The object is to find the fewest number of runs possible to complete all levels with 2 stars, if it's possible at all. Levels don't have to be completed in any order.

One sample input is:
0 2
0 1
meaning that there are 2 levels, and the first level has a pre-req of 0 for 1 star, and 2 for 2 stars. One example run could be finishing level 2 with 1 star (now you have 1 star), then finishing level 2 with with 2 stars (now you have 2 stars), then finishing level 1 with 2 stars in one single run because the pre-req is only 2 stars, for a total of 3 runs.

An impossible input would be
1 1
1 1
1 1
because, starting with 0 stars, there's no way to finish any level first.
Also impossible would be
0 0
0 0
0 6
because you couldn't get 6 stars before attempting 2 stars on the last level.

My first approach was to try to finish the first possible 2-star level, and if one wasn't reachable with the current level of stars, try the first possible 1 star level. This solved the test data, but my submissions for the small input kept getting rejected, so I knew there must be an additional trick. I tried to come up with solutions that broke my algorithm, and discovered one.
0 1
0 3

With this input, first I'd try all the 2-star values, and fail. Then I'd take the first 1-star value, leaving:
0 1
0 3

The next run would take the first possible 2-star value, at 1.
0 1
0 3

Next, the 2 star search would fail again, and it would take the next 0.
0 1
0 3

Then the 3, for a total of 4 runs.
0 1
0 3

But, I can see a faster way. First, take the last 0
0 1
0 3

Now that I have 1 star, I can complete the first level all at once
0 1
0 3

And with 3 stars, I can complete the second level, for a total of 3 runs
0 1
0 3

Adding the run for the final level lets this one get finished in 3 runs instead of the previous 4. So the flaw in the algorithm was in taking the first available 1-star, when instead I needed to take the 1-star associated with the highest possible 2-star value, in order to leave the others available to possibly finish both stars in one single run. I fixed my algorithm and submitted the small input, which was then correct. I submitted the large input and had to wait until the end to find out it if it was right, which it was.

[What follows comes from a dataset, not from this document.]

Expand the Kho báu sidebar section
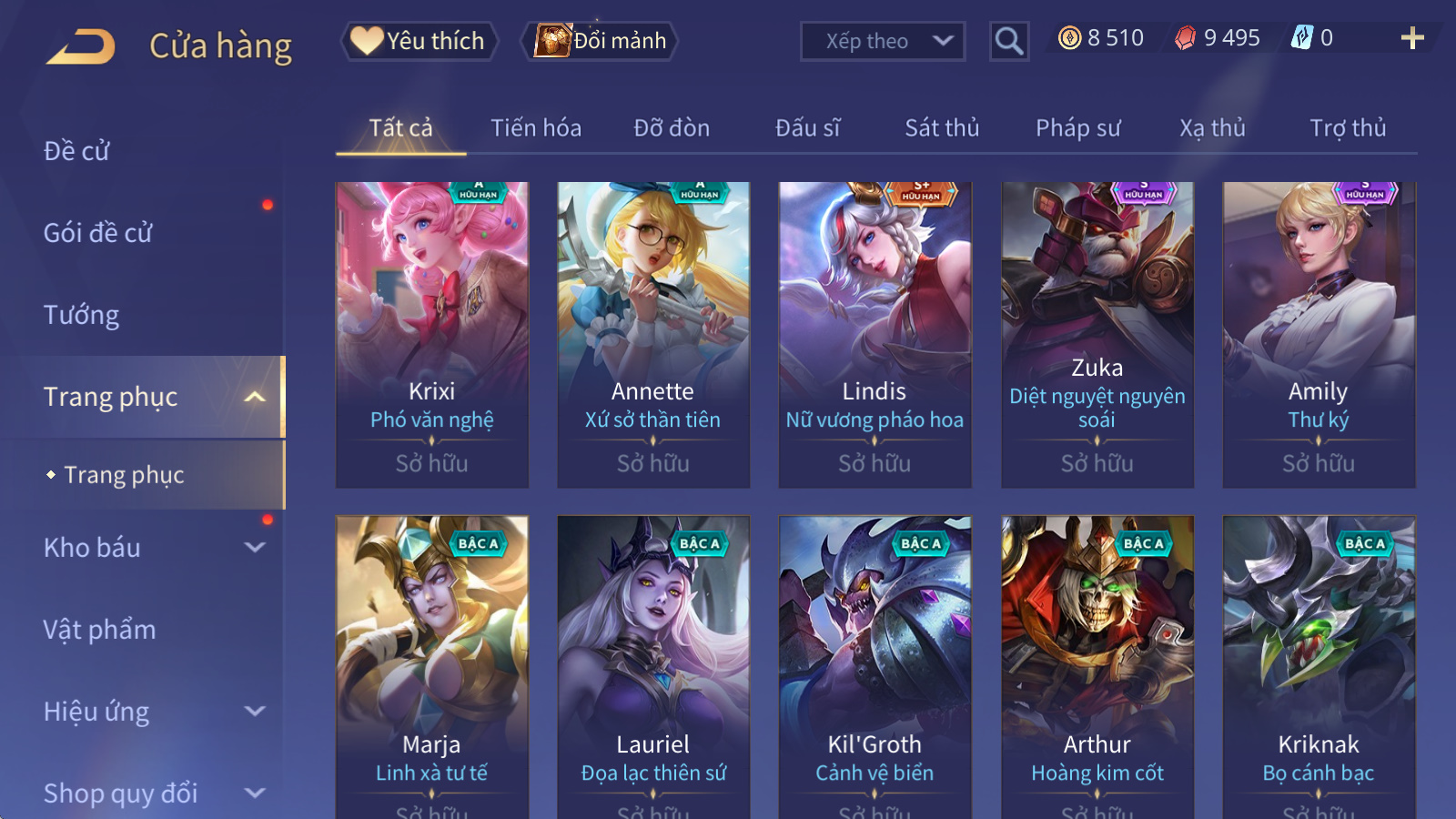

Next, I attempted Problem A. Password Problem. Again, it has a long explanation, I'll try to boil down to some bullet points.

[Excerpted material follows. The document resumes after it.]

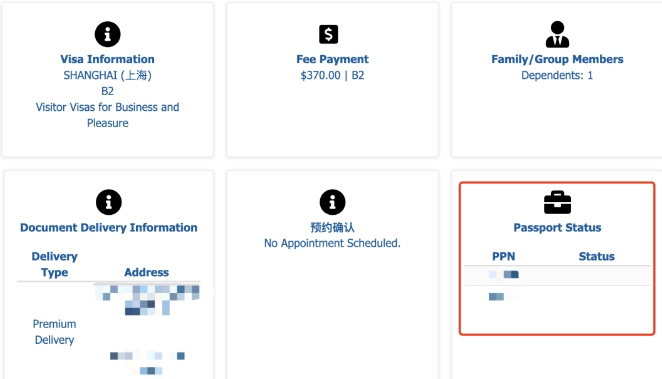Click the appointment confirmation info icon
The height and width of the screenshot is (379, 662).
(332, 202)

I have already typed A characters of my password, which is B characters wrong.
The chances I typed each of the A previous characters correctly are given
All future characters will be typed correctly
My choices are

keep typing
backspace 1 to A characters and continue typing
hit enter and start over.

The object is to choose the strategy to minimize the expected number of keystrokes.
Side note: I don't usually like expected value that much.

Here was the contest example:

Suppose my password is "guest" and I have already typed the first two characters, but I had a 40% chance of making a mistake when typing each of them. Then there are four cases:

I typed "gu" without error. This occurs with probability 0.6 * 0.6 = 0.36.
I typed the 'g' correctly but I made a mistake typing the 'u'. Then I have two letters typed still, but the second one is wrong: "gX". (Here, the 'X' character represents a mistyped letter.) This occurs with probability 0.6 * 0.4 = 0.24.
I typed the 'u' correctly but I made a mistake typing the 'g': "Xu". This occurs with probability 0.4 * 0.6 = 0.24.
I made a mistake typing both letters, so I have two incorrect letters: "XX". This occurs with probability 0.4 * 0.4 = 0.16.

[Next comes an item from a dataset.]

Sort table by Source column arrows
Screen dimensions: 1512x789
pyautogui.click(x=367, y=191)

I don't know how many mistakes I actually made, but for any strategy, I can calculate the expected number of keys required to use it. This is shown in the table below:

        "gu" "gX" "Xu" "XX" Expected
Probability                            0.36 0.24 0.24 0.16 -
Keystrokes if I keep typing            4      10   10   10 7.84
Keystrokes if I press backspace once   6       6   12   12 8.4
Keystrokes if I press backspace twice  8       8    8    8 8
Keystrokes if I press enter right away 7       7    7    7 7

My first thought here was that I would need to calculate the 2^A possibilities, so if I got character 1 right or wrong, combined with if I got character 2 right or wrong, etc. Since A could be up to 99999 in the problem statement, I knew that wouldn't be feasible. Then I realized it only mattered what the odds were of typing the first x characters correct, and anything after the first wrong character didn't effect the answer to the problem. that is why the columns under "Xu" and "XX" look the same

I treated the "keep typing" case as pressing backspace 0 times, so that it fit more nicely in my code. Now there were only 2 cases to check. Pressing enter right away was easy, the answer was always the same, so the expected value was always B+2, for the first enter, the B characters of the password, and the final enter.

Since the probability could be different for each letter, I stored them in a vector with the intent to multiply the ones I needed. Then I realized that what I really needed was the cumulative probability of getting all letters right up to any given letter, so I stored the values as

p1, p1*p2, p1*p2*p3,...

resulting in a new vector

P(0), P(1), P(2), P(3)...

Now I could figure out the answer in linear time. Letting the number of backspaces be C, and looping over C from 0 to A, the expected value with C backspaces was the product of all of the probabilities of typing characters 0 to A-C correct, times 2C+B-A+1 (C backspaces, C replacement characters, the rest of the password, plus the enter key), plus 1 minus that product times 2C+2B-A+2 ( The 2C+B-A+1 from before, plus another B characters when it is rejected, and the final enter).

So the answer to each case, given A, B, and the vector of p's is:

min(B+2,P(A-C)(2C+B-A+1),(1-P(A-C))(2C+2B-A+2))

for all C 0 to A

(I really need to get LaTeX working for Blogger to write fancier equations.)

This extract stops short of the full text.